[start]
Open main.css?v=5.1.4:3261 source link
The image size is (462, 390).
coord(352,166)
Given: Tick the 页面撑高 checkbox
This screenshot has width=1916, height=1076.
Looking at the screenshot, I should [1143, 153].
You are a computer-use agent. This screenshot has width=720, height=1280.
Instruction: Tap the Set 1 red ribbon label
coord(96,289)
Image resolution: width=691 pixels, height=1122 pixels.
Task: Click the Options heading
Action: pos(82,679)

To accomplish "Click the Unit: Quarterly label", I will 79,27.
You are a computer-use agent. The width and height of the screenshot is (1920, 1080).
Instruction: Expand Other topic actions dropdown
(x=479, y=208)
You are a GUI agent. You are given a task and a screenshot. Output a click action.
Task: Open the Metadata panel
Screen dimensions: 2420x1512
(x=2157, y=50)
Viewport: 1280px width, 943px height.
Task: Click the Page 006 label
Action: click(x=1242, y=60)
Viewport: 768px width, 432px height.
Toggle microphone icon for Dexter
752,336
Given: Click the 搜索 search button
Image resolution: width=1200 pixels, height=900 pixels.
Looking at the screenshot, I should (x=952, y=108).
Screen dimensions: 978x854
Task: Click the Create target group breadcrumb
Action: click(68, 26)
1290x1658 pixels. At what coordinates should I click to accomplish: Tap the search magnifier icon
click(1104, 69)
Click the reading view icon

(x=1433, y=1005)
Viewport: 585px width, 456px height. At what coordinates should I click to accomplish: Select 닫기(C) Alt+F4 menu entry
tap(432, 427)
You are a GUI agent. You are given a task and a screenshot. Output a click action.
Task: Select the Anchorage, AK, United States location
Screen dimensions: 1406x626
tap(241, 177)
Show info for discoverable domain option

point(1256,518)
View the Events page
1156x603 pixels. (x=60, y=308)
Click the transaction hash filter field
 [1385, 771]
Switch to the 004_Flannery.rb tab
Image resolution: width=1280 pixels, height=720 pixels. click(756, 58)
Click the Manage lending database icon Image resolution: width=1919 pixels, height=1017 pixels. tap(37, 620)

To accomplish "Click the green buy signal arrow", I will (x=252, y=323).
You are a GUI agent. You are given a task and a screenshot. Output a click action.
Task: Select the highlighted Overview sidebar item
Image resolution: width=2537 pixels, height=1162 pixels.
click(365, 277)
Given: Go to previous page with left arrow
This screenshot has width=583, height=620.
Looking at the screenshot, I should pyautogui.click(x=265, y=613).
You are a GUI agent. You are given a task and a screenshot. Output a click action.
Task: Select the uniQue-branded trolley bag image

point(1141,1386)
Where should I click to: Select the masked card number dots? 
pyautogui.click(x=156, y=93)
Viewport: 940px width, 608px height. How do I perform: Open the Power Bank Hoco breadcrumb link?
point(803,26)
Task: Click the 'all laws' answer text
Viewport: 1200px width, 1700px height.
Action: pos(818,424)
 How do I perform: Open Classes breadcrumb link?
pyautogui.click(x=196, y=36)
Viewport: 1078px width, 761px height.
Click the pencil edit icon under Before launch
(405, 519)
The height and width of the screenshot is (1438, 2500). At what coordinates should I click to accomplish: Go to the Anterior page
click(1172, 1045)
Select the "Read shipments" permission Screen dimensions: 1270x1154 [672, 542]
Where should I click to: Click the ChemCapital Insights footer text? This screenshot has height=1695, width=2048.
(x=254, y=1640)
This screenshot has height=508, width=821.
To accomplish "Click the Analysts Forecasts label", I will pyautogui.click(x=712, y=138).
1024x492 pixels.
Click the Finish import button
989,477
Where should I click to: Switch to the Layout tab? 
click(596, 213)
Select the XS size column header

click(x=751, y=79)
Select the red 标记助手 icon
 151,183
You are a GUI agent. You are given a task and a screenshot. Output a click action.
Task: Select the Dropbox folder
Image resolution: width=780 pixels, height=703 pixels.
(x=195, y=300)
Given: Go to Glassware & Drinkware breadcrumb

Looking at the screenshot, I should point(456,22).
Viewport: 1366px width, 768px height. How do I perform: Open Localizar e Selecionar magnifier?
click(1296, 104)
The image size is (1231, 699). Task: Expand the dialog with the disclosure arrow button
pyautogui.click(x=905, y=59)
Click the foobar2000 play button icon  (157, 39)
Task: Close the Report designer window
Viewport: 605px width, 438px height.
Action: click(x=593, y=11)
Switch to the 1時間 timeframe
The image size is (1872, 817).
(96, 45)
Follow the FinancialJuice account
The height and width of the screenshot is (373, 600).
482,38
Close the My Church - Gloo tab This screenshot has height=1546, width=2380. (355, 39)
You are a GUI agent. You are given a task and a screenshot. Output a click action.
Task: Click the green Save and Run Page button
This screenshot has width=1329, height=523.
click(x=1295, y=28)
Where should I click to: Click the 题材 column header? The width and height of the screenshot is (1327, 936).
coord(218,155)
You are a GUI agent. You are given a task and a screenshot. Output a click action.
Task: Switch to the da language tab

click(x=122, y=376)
[end]
Write out the records above word for word, starting at their first line and stopping after the line that contains "point(1256,518)". Include both of those end lines.

▸ **Output of the task**:
Open main.css?v=5.1.4:3261 source link
The image size is (462, 390).
coord(352,166)
Given: Tick the 页面撑高 checkbox
This screenshot has width=1916, height=1076.
Looking at the screenshot, I should [1143, 153].
You are a computer-use agent. This screenshot has width=720, height=1280.
Instruction: Tap the Set 1 red ribbon label
coord(96,289)
Image resolution: width=691 pixels, height=1122 pixels.
Task: Click the Options heading
Action: pos(82,679)

To accomplish "Click the Unit: Quarterly label", I will 79,27.
You are a computer-use agent. The width and height of the screenshot is (1920, 1080).
Instruction: Expand Other topic actions dropdown
(x=479, y=208)
You are a GUI agent. You are given a task and a screenshot. Output a click action.
Task: Open the Metadata panel
Screen dimensions: 2420x1512
(x=2157, y=50)
Viewport: 1280px width, 943px height.
Task: Click the Page 006 label
Action: click(x=1242, y=60)
Viewport: 768px width, 432px height.
Toggle microphone icon for Dexter
752,336
Given: Click the 搜索 search button
Image resolution: width=1200 pixels, height=900 pixels.
Looking at the screenshot, I should (x=952, y=108).
Screen dimensions: 978x854
Task: Click the Create target group breadcrumb
Action: click(68, 26)
1290x1658 pixels. At what coordinates should I click to accomplish: Tap the search magnifier icon
click(1104, 69)
Click the reading view icon

(x=1433, y=1005)
Viewport: 585px width, 456px height. At what coordinates should I click to accomplish: Select 닫기(C) Alt+F4 menu entry
tap(432, 427)
You are a GUI agent. You are given a task and a screenshot. Output a click action.
Task: Select the Anchorage, AK, United States location
Screen dimensions: 1406x626
tap(241, 177)
Show info for discoverable domain option

point(1256,518)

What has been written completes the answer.